For Machine Learning Engineers developing image layer decomposition models, Stable-Layers offers a critical shift: you can now fine-tune models like Qwen-Image-Layered using only VLM feedback, eliminating the costly and time-consuming need for paired supervision. This approach, particularly its two-stage VLM scoring, provides a robust method to achieve stronger layer separation and fewer artifacts.
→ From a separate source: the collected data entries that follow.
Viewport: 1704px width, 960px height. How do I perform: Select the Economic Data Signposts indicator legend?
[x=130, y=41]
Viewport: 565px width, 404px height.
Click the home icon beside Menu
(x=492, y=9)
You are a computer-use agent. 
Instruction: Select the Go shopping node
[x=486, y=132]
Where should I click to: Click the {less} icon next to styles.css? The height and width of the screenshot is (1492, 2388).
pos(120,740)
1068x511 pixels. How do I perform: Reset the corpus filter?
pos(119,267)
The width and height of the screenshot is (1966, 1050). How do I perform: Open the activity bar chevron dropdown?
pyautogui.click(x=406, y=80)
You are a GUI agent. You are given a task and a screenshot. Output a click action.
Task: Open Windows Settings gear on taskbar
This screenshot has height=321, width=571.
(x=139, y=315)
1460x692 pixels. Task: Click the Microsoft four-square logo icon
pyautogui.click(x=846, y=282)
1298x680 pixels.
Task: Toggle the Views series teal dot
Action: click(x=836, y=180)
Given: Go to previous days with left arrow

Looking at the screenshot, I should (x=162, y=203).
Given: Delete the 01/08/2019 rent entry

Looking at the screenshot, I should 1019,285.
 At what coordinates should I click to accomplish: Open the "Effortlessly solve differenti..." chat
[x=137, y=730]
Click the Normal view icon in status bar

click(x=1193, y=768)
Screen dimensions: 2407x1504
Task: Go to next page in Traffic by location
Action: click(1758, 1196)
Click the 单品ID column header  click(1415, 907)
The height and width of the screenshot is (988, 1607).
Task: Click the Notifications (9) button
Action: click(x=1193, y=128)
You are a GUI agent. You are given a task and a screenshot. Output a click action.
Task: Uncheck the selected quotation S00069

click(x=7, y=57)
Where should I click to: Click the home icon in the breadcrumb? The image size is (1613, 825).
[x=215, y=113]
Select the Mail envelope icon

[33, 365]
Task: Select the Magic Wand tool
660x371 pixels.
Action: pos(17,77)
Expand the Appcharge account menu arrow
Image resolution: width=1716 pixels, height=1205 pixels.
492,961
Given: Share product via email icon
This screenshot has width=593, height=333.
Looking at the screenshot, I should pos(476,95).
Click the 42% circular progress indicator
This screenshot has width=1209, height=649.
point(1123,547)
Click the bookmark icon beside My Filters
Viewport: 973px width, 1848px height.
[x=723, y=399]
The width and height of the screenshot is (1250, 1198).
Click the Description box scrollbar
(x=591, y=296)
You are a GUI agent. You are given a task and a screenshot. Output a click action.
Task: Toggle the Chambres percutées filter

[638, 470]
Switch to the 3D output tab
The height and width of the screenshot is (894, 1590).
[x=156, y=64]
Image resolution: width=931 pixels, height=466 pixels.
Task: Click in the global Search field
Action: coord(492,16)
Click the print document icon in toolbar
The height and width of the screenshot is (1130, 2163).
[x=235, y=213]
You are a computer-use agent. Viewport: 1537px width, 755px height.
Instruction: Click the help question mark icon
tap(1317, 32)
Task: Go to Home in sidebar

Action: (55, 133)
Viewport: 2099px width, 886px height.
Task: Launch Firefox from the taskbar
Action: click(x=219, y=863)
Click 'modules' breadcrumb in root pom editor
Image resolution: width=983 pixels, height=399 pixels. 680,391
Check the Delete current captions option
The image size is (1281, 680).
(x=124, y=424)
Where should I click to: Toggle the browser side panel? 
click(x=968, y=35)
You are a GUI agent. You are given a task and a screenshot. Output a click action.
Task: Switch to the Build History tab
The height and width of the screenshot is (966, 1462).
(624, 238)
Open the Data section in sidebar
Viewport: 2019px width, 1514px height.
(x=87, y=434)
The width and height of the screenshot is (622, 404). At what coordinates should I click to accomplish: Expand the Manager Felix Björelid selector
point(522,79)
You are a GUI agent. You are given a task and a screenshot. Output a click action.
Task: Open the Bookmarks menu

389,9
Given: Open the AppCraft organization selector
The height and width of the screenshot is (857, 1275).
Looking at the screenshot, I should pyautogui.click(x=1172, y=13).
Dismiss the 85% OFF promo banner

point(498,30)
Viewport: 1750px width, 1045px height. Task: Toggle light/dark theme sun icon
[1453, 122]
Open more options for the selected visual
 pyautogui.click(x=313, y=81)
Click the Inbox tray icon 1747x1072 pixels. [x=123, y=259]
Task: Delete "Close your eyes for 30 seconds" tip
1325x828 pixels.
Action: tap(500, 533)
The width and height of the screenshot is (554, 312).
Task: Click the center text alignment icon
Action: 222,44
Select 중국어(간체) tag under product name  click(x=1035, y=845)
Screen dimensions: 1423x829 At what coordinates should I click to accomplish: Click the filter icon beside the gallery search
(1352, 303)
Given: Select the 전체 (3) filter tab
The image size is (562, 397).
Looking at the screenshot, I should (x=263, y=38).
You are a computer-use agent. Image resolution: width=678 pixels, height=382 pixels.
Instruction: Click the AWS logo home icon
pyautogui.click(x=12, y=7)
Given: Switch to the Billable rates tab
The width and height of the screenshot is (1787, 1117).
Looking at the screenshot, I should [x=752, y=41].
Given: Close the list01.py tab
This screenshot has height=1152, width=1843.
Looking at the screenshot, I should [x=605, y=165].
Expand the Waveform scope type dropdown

You should explore VLM-scored reinforcement learning to accelerate model development and improve decomposition quality without extensive data labeling efforts.

Key insights

Stable-Layers fine-tunes image layer decomposition models using VLM-scored reinforcement learning, eliminating paired supervision and improving decomposition quality.

Principles

VLM feedback can replace paired supervision.
Group-relative advantages improve policy optimization.
Two-stage VLM scoring enhances reward signal.

Method

Stable-Layers applies Flow-GRPO with LoRA to Qwen-Image-Layered, samples decompositions, scores them with a two-stage VLM evaluation, then optimizes policy from group-relative advantages.

In practice

Fine-tune decomposition models without paired data.
Apply two-stage VLM scoring for robust rewards.
Achieve stronger layer separation in images.

Topics

Image Layer Decomposition
Reinforcement Learning
Vision-Language Models
Model Fine-tuning
Qwen-Image-Layered
Flow-GRPO

Best for: Research Scientist, AI Scientist, Machine Learning Engineer, Computer Vision Engineer

Related on AIssential

Open in AIssential →

Editorial summary, takeaway, and curation by AIssential. Original article published by Computer Vision and Pattern Recognition.